Could you copy the listing below line for line, keeping every character unchanged?

• • • •

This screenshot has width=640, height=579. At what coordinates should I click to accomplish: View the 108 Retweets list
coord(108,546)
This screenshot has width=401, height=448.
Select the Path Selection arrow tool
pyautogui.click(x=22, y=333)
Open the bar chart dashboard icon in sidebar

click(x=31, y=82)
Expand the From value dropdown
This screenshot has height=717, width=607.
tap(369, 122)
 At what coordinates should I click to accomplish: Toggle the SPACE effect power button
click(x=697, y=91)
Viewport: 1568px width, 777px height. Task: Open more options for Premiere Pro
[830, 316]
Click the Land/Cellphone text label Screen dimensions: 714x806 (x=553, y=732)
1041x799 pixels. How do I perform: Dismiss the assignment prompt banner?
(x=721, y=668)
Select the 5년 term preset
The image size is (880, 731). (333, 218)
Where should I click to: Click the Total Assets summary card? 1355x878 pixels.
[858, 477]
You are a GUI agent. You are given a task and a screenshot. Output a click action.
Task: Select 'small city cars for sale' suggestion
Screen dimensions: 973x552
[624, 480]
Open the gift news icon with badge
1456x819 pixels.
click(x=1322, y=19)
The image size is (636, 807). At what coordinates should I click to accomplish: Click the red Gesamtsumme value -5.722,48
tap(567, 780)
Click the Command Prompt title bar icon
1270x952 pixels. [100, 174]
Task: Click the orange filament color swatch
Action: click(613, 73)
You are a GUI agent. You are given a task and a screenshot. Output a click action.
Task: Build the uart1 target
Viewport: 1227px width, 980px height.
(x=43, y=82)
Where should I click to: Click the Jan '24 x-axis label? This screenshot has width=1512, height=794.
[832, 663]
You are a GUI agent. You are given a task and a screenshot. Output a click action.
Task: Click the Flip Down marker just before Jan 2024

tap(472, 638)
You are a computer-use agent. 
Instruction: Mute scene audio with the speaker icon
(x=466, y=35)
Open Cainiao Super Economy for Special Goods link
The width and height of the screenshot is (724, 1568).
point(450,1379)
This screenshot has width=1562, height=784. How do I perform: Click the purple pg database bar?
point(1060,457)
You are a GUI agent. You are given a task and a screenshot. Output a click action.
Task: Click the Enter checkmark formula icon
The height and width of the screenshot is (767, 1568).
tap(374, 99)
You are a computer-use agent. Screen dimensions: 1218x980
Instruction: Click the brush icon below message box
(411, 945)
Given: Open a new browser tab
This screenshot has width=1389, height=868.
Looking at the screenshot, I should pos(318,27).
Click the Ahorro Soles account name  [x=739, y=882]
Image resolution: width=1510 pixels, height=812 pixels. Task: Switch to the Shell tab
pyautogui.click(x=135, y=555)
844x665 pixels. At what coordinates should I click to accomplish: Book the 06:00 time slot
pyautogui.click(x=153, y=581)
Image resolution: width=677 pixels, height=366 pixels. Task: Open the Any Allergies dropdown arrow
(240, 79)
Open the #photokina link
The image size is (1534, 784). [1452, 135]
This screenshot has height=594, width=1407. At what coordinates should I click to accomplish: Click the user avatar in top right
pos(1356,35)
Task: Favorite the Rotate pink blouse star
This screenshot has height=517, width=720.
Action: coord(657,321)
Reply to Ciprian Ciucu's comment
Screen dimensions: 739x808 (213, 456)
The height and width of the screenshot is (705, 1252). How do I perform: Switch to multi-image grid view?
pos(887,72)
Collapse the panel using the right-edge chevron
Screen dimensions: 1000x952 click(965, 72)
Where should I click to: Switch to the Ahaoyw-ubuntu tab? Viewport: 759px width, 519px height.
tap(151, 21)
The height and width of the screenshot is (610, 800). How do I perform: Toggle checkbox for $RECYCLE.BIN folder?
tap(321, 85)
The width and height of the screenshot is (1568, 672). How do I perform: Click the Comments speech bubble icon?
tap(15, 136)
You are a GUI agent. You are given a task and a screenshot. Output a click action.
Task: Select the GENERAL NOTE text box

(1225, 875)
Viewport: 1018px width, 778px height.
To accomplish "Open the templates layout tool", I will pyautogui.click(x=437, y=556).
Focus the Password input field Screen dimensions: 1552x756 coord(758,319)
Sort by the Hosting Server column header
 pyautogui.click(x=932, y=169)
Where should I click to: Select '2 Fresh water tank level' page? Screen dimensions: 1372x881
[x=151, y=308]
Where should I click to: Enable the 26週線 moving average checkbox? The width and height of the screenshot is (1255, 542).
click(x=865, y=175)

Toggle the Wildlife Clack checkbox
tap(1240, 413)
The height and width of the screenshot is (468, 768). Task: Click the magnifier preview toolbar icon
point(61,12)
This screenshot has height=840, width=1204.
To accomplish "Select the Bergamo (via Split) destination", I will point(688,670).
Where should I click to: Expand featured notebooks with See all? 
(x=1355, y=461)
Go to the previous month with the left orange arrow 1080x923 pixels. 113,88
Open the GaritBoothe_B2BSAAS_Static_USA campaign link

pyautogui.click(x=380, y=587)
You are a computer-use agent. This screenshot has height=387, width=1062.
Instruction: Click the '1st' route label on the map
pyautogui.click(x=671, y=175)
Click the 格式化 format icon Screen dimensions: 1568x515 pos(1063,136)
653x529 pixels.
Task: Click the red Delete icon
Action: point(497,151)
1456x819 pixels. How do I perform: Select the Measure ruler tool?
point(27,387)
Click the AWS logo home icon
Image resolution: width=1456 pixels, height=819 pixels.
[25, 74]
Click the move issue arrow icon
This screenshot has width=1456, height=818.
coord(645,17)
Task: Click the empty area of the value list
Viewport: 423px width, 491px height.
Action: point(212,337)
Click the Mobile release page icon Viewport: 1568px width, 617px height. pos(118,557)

• • • •

## RESPONSE
This screenshot has width=640, height=579. At what coordinates should I click to accomplish: View the 108 Retweets list
coord(108,546)
This screenshot has width=401, height=448.
Select the Path Selection arrow tool
pyautogui.click(x=22, y=333)
Open the bar chart dashboard icon in sidebar

click(x=31, y=82)
Expand the From value dropdown
This screenshot has height=717, width=607.
tap(369, 122)
 At what coordinates should I click to accomplish: Toggle the SPACE effect power button
click(x=697, y=91)
Viewport: 1568px width, 777px height. Task: Open more options for Premiere Pro
[830, 316]
Click the Land/Cellphone text label Screen dimensions: 714x806 (x=553, y=732)
1041x799 pixels. How do I perform: Dismiss the assignment prompt banner?
(x=721, y=668)
Select the 5년 term preset
The image size is (880, 731). (333, 218)
Where should I click to: Click the Total Assets summary card? 1355x878 pixels.
[858, 477]
You are a GUI agent. You are given a task and a screenshot. Output a click action.
Task: Select 'small city cars for sale' suggestion
Screen dimensions: 973x552
[624, 480]
Open the gift news icon with badge
1456x819 pixels.
click(x=1322, y=19)
The image size is (636, 807). At what coordinates should I click to accomplish: Click the red Gesamtsumme value -5.722,48
tap(567, 780)
Click the Command Prompt title bar icon
1270x952 pixels. [100, 174]
Task: Click the orange filament color swatch
Action: click(613, 73)
You are a GUI agent. You are given a task and a screenshot. Output a click action.
Task: Build the uart1 target
Viewport: 1227px width, 980px height.
(x=43, y=82)
Where should I click to: Click the Jan '24 x-axis label? This screenshot has width=1512, height=794.
[832, 663]
You are a GUI agent. You are given a task and a screenshot. Output a click action.
Task: Click the Flip Down marker just before Jan 2024

tap(472, 638)
You are a computer-use agent. 
Instruction: Mute scene audio with the speaker icon
(x=466, y=35)
Open Cainiao Super Economy for Special Goods link
The width and height of the screenshot is (724, 1568).
point(450,1379)
This screenshot has width=1562, height=784. How do I perform: Click the purple pg database bar?
point(1060,457)
You are a GUI agent. You are given a task and a screenshot. Output a click action.
Task: Click the Enter checkmark formula icon
The height and width of the screenshot is (767, 1568).
tap(374, 99)
You are a computer-use agent. Screen dimensions: 1218x980
Instruction: Click the brush icon below message box
(411, 945)
Given: Open a new browser tab
This screenshot has width=1389, height=868.
Looking at the screenshot, I should pos(318,27).
Click the Ahorro Soles account name  [x=739, y=882]
Image resolution: width=1510 pixels, height=812 pixels. Task: Switch to the Shell tab
pyautogui.click(x=135, y=555)
844x665 pixels. At what coordinates should I click to accomplish: Book the 06:00 time slot
pyautogui.click(x=153, y=581)
Image resolution: width=677 pixels, height=366 pixels. Task: Open the Any Allergies dropdown arrow
(240, 79)
Open the #photokina link
The image size is (1534, 784). [1452, 135]
This screenshot has height=594, width=1407. At what coordinates should I click to accomplish: Click the user avatar in top right
pos(1356,35)
Task: Favorite the Rotate pink blouse star
This screenshot has height=517, width=720.
Action: coord(657,321)
Reply to Ciprian Ciucu's comment
Screen dimensions: 739x808 (213, 456)
The height and width of the screenshot is (705, 1252). How do I perform: Switch to multi-image grid view?
pos(887,72)
Collapse the panel using the right-edge chevron
Screen dimensions: 1000x952 click(965, 72)
Where should I click to: Switch to the Ahaoyw-ubuntu tab? Viewport: 759px width, 519px height.
tap(151, 21)
The height and width of the screenshot is (610, 800). How do I perform: Toggle checkbox for $RECYCLE.BIN folder?
tap(321, 85)
The width and height of the screenshot is (1568, 672). How do I perform: Click the Comments speech bubble icon?
tap(15, 136)
You are a GUI agent. You are given a task and a screenshot. Output a click action.
Task: Select the GENERAL NOTE text box

(1225, 875)
Viewport: 1018px width, 778px height.
To accomplish "Open the templates layout tool", I will pyautogui.click(x=437, y=556).
Focus the Password input field Screen dimensions: 1552x756 coord(758,319)
Sort by the Hosting Server column header
 pyautogui.click(x=932, y=169)
Where should I click to: Select '2 Fresh water tank level' page? Screen dimensions: 1372x881
[x=151, y=308]
Where should I click to: Enable the 26週線 moving average checkbox? The width and height of the screenshot is (1255, 542).
click(x=865, y=175)

Toggle the Wildlife Clack checkbox
tap(1240, 413)
The height and width of the screenshot is (468, 768). Task: Click the magnifier preview toolbar icon
point(61,12)
This screenshot has height=840, width=1204.
To accomplish "Select the Bergamo (via Split) destination", I will point(688,670).
Where should I click to: Expand featured notebooks with See all? 
(x=1355, y=461)
Go to the previous month with the left orange arrow 1080x923 pixels. 113,88
Open the GaritBoothe_B2BSAAS_Static_USA campaign link

pyautogui.click(x=380, y=587)
You are a computer-use agent. This screenshot has height=387, width=1062.
Instruction: Click the '1st' route label on the map
pyautogui.click(x=671, y=175)
Click the 格式化 format icon Screen dimensions: 1568x515 pos(1063,136)
653x529 pixels.
Task: Click the red Delete icon
Action: point(497,151)
1456x819 pixels. How do I perform: Select the Measure ruler tool?
point(27,387)
Click the AWS logo home icon
Image resolution: width=1456 pixels, height=819 pixels.
[25, 74]
Click the move issue arrow icon
This screenshot has width=1456, height=818.
coord(645,17)
Task: Click the empty area of the value list
Viewport: 423px width, 491px height.
Action: point(212,337)
Click the Mobile release page icon Viewport: 1568px width, 617px height. pos(118,557)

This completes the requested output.